Capítulo veinticinco

Un coro de casi cincuenta voces se elevó en el aire cuando las sacerdotisas de Eilistraee, sentadas en círculo, alrededor de una roca de color rojo óxido que les llegaba a la cintura, adoraban a su diosa en la oración de vísperas. Halisstra se sentaba entre ellas, a un lado del cráter formado por una roca que había caído del cielo hacía siglos. El cráter tenía forma de cuenco, docenas de pasos de ancho y los lados suavizados por una fina capa de nieve.

Las vísperas eran para dar gracias al bosque que las sustentaba; para el sol que se ponía tras los árboles, llenando el cielo con una luz rosada; para la luna que iluminaría la oscuridad, recordándoles que incluso por la noche la diosa vigilaba a sus hijos; y por el suelo bajo sus pies, que proporcionaba el hierro necesario para forjar las espadas de las Damas Oscuras.

—Por encima de la tierra y hacia la llama —cantó Halisstra, junto a las demás sacerdotisas—. Templo mi corazón, en nombre de Eilistraee.

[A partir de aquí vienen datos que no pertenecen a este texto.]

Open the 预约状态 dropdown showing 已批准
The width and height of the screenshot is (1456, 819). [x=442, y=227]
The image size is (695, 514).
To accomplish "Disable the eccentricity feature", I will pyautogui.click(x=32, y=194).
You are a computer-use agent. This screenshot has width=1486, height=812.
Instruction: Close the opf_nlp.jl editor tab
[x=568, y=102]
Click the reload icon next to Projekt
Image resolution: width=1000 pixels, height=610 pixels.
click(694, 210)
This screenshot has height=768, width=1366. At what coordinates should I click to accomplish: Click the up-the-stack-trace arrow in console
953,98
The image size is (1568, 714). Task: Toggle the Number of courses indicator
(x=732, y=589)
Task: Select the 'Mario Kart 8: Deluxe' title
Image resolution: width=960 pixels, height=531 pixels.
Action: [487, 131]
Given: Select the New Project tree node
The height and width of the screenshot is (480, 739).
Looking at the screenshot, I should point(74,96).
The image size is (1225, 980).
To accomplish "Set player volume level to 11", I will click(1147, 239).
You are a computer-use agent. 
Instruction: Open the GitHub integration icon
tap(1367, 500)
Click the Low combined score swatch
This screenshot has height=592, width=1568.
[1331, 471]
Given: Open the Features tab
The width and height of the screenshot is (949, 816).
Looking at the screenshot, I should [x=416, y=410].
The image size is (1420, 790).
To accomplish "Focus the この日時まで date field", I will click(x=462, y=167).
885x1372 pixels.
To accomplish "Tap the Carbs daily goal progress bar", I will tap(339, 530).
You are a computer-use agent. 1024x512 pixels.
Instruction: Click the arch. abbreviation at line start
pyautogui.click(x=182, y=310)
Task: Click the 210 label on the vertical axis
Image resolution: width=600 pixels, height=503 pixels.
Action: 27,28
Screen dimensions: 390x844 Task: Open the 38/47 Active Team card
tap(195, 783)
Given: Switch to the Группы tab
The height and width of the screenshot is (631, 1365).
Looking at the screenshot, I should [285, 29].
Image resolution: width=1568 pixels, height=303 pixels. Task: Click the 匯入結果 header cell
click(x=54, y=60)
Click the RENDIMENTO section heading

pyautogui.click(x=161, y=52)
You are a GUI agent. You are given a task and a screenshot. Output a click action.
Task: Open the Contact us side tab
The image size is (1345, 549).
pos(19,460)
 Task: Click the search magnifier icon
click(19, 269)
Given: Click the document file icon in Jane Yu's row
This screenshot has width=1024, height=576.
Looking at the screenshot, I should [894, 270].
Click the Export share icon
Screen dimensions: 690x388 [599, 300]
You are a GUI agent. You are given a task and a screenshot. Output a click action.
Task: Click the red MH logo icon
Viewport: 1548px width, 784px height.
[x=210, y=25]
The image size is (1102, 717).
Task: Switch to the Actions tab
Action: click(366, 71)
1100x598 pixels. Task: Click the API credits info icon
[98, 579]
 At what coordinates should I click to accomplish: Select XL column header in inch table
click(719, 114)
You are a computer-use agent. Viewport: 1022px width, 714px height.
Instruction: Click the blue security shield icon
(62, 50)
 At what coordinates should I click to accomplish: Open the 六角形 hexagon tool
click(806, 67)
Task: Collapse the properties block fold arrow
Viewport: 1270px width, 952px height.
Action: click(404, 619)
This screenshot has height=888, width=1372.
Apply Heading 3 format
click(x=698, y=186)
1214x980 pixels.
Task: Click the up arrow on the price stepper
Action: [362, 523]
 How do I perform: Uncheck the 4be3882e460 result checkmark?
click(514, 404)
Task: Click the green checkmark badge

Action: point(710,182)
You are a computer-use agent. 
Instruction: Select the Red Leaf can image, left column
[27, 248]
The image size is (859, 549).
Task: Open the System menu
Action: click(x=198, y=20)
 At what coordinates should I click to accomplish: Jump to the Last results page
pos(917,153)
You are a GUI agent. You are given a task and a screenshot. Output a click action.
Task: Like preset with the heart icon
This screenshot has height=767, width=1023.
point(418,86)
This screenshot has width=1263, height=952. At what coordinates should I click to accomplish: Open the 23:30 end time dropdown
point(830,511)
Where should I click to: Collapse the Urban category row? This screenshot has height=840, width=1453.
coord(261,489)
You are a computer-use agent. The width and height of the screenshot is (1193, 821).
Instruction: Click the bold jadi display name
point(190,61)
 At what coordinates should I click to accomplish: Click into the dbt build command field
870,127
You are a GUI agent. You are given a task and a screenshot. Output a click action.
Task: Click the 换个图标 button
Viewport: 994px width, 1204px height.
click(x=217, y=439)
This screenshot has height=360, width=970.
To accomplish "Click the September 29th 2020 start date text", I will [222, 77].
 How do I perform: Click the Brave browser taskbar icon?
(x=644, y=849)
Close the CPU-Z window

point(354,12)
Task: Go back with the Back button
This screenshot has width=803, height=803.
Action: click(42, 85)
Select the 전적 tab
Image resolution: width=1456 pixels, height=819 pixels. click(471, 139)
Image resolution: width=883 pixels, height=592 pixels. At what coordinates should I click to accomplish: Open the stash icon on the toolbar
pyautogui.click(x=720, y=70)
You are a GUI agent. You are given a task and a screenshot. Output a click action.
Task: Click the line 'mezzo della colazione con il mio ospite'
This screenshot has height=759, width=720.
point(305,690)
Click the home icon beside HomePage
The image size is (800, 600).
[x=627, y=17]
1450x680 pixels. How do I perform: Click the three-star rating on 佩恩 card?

Aunque las vísperas era una oración festiva, esa noche tenía un matiz de rabia. Al saber de la muerte de un miembro de su fe a manos de una yochlol, las sacerdotisas de todo el bosque se reunieron para rendir homenaje a la mujer que había caído. Aún salían sacerdotisas del bosque para unirse al círculo. Ataviadas con cotas de mallas y con escudos se sentaban junto a las demás, con las piernas cruzadas y las espadas en el regazo, se unían a la canción.

Al acabar, Uluyara se levantó y caminó por la cuesta hacia la roca. Puso la mano izquierda encima y levantó la espada hacia el cielo para invocar a la diosa.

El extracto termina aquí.